Dan Jungkook tak pernah tahu, mengapa ia merasa luar biasa sempurna ketika sosok Taehyung berdiri di sampingnya. Menahan tubuhnya untuk tetap terus berdiri. Membawakan segenap kebahagiaan yang tak pernah ia rasakan. Dan Taehyung berhak mendapatkan apa yang layak ia dapatkan dari Jungkook. Jeon Jungkook yang Taehyung inginkan, Jeon Jungkook yang Taehyung dambakan. Bukan Jeon Jungkook yang lemah, bukan Jeon Jungkook yang mudah menangis.

I gave you everything babe, everything that i had to give.

Boy, why would you push me away?

Karena Jungkook mencoba untuk menjadi siapa yang Taehyung inginkan. Ia mencoba untuk memberikan segala ia punya kepada Taehyung. Membuang waktu istirahatnya untuk menemani Taehyung di ruang musik, berlatih saxophone. Mengabaikan sejumlah tugasnya untuk memberi Taehyung semangat agar ia mampu menyelesaikan tumpukkan skripsi yang dosennya beri. Ia memberikan segalanya kepada Taehyung karena ia rasa Taehyung memang layak mendapatkannya–mendapatkan cintanya, waktunya, perhatiannya, dan segala mengenai dirinya. Dan Jungkook ingin memberikan apapun yang dapat ia berikan kepada Taehyung, membuat pria itu ikut merasakan segenap kebahagiaan kecil yang selalu Jungkook rasakan.
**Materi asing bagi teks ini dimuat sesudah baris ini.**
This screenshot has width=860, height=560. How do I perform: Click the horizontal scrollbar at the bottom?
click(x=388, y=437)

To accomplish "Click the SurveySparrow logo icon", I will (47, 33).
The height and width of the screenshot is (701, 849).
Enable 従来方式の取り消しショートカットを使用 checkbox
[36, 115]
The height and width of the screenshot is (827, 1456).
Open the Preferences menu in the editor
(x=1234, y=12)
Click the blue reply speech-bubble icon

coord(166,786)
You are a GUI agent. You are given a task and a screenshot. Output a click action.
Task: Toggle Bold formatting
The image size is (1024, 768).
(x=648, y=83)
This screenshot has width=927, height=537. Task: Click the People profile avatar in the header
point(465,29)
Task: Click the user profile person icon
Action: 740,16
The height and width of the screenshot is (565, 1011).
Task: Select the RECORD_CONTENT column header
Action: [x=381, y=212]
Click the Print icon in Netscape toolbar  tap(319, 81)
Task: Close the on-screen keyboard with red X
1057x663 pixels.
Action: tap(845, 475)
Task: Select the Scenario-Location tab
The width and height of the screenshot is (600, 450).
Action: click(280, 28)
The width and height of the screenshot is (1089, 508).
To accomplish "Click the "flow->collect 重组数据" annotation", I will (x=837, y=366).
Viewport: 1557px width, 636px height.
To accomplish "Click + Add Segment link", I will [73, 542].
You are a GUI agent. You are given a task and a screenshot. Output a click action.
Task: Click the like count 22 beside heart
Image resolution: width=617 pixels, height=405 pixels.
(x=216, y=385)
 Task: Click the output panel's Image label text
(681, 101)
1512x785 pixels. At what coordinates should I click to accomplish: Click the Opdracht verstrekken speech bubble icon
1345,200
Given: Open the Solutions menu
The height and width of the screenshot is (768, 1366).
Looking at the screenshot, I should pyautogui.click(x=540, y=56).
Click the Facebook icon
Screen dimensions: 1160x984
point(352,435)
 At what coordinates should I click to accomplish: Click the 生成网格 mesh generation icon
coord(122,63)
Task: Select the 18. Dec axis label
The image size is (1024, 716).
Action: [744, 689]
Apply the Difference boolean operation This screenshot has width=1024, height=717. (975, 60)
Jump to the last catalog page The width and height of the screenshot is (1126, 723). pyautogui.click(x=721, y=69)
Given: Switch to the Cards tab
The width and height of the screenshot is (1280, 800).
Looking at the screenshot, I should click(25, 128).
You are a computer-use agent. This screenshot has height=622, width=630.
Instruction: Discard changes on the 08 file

Tapi Jungkook berani bersumpah tak ada yang jauh lebih menyakitkan, dibandingkan saat-saat dimana Taehyung menendangnya pergi dari kehidupannya. Mendorong jauh-jauh segala perhatian yang Jungkook berikan kepadanya, menolaknya dan mengatakan bahwa ia mampu melanjutkan kehidupannya tanpa Jeon Jungkook di sampingnya. Ia mengatakan segenap hal bahwa apa yang selama ini telah ia lakukan bersama Jungkook, merajut cinta kasih keduanya dengan begitu manis, merupakan dosa terbesar yang pernah ia lakukan. Mengucapkan segalanya secara detail dan menatap Jungkook dengan pandangan seakan-akan Jungkook tak lebih dari seekor binatang cacat yang begitu lemah. Menyumpahi Jungkook yang saat itu menjatuhkan ribuan tetes air matanya untuk Kim Taehyung yang dengan keparatnya membuat seluruh tubuh Jungkook bergetar. Kasar, mulutnya mencaci maki Jungkook, membentaknya tepat di hadapan wajahnya dan menyuruhnya untuk melangkah pergi dari lantai apartemennya.

.

.

Sia-siakah selama ini seluruh cinta yang Jungkook berikan kepada Taehyung ketika pada akhirnya semua yang telah ia perjuangkan untuk membahagiakan pria itu bagai terbuang begitu saja tanpa sebuah hasil yang memuaskan; terkecuali air mata yang terus mengalir keluar merembes dari kedua bola matanya. Pernakah Taehyung berpikir, untuk apa ia menarik Jungkook ke dalam kehidupannya jika pada akhirnya ia akan mendepak Jungkook pergi dengan cara yang kelewat kasar; menyayat hati dan menohok jantung.

...

You know I'm used to making your day.

Jungkook rasa kehidupannya menjadi sangat luar biasa kacau akhir-akhir ini. Ia tak mengerti, kenapa setiap paginya kini ia melangkah tanpa sadar menuju apartemen Taehyung. Berdiri dengan tubuh yang bergetar di hadapan pintu bernomor 395 tersebut. Berharap jika apa yang tengah ia tunggu akan keluar dan segera mendekapnya, mengatakan padanya bahwa apa yang telah ia katakan beberapa hari yang lalu hanyalah sebuah omong kosong. Mengucapkan ribuan maaf kepadanya karena telah mampu membuat Jungkook hancur, retak bagai kacai yang kehilangan ikatannya dengan serpihan teman-temannya, dan mustahil untuk kembali pada bentuk semula; kecuali Tuhan menghendaki, kecuali Kim Taehyung datang untuk memperbaiki keadaannya. Namun nyatanya tidak. Kim Taehyung tidak pernah dan mungkin tidak akan pernah mengatakan hal seperti itu terhadap Jungkook. Ia hanya akan melengang keluar dengan santai dari apartemennya dan berjalan melewati Jungkook seakan keduanya tidak saling mengenal antara satu sama lain.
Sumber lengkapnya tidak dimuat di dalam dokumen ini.